### [DATA SUPPLIED]

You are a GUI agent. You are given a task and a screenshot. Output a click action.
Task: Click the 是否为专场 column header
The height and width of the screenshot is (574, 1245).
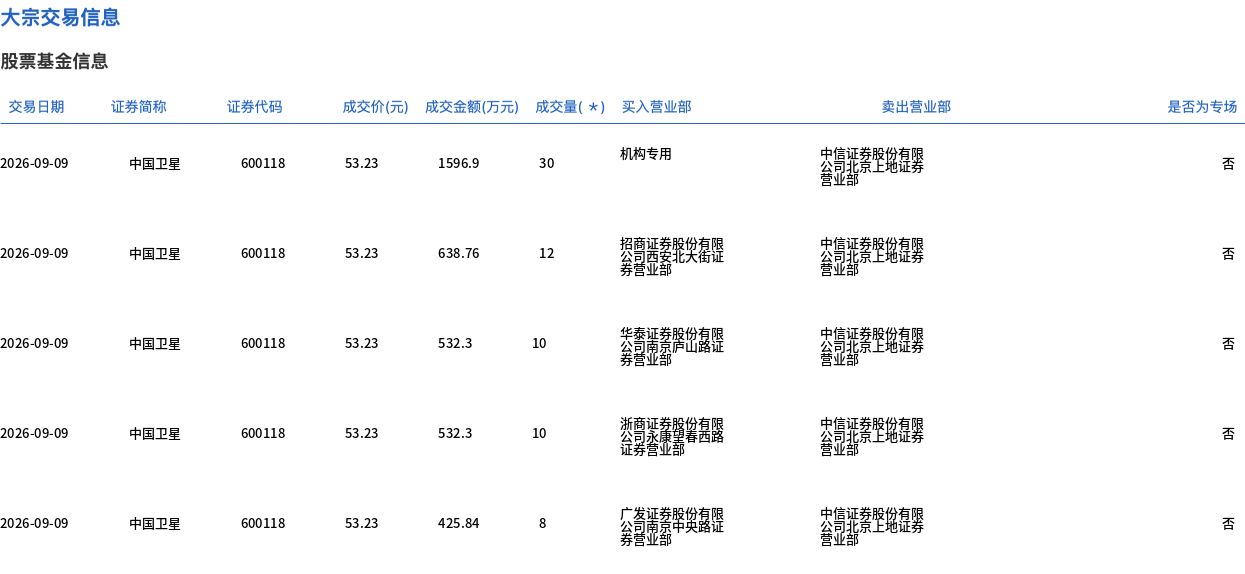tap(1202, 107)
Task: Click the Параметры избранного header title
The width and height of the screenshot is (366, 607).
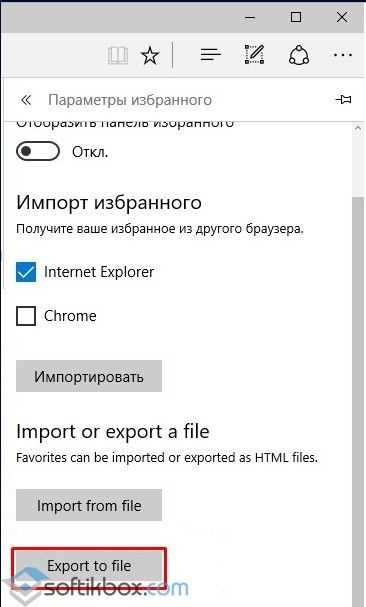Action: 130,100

==

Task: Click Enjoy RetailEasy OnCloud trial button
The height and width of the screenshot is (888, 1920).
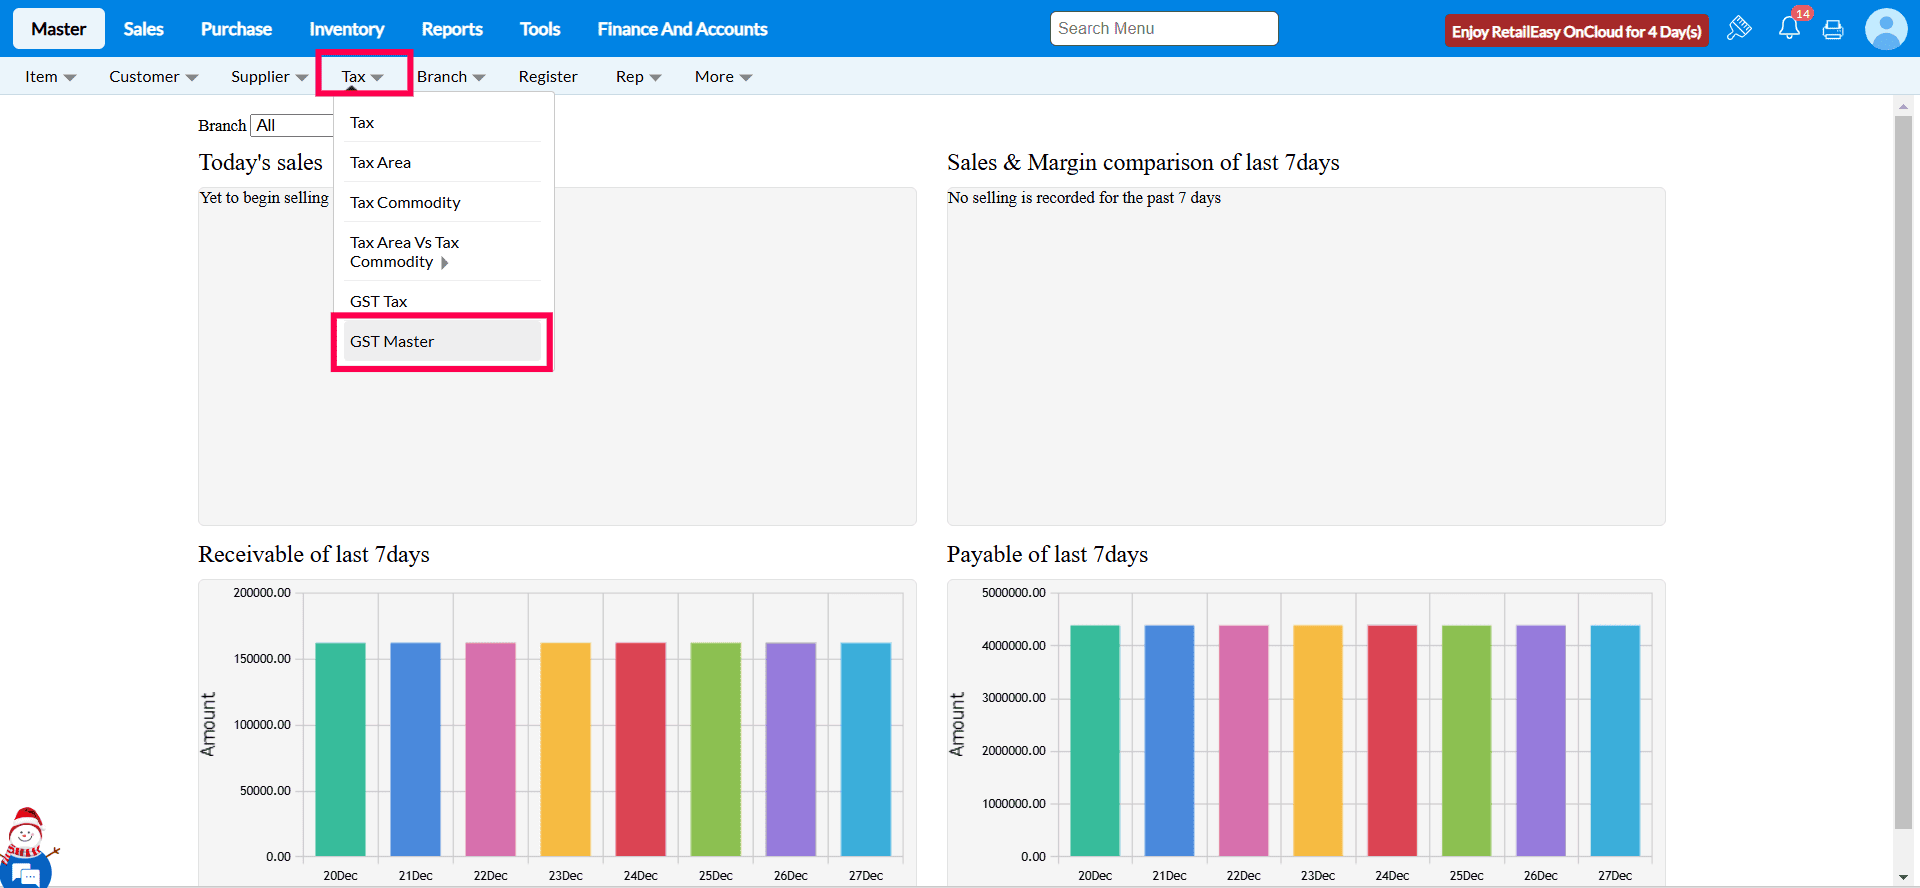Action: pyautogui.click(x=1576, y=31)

--

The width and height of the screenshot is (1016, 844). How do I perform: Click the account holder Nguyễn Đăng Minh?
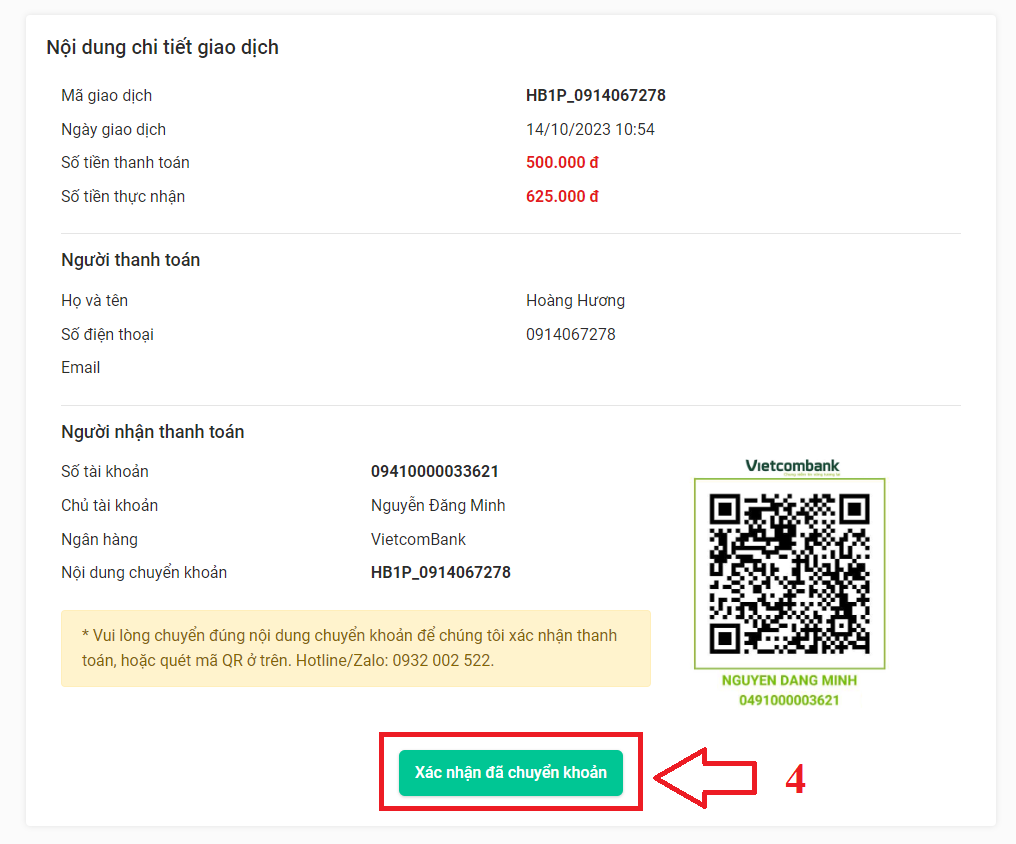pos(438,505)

### [ACTION ITEM]
Pick every line from the listing holding the string "header", and copy it.

### [EXERCISE OUTPUT]
Task: Click the 是否为专场 column header
Task: Click the Параметры избранного header title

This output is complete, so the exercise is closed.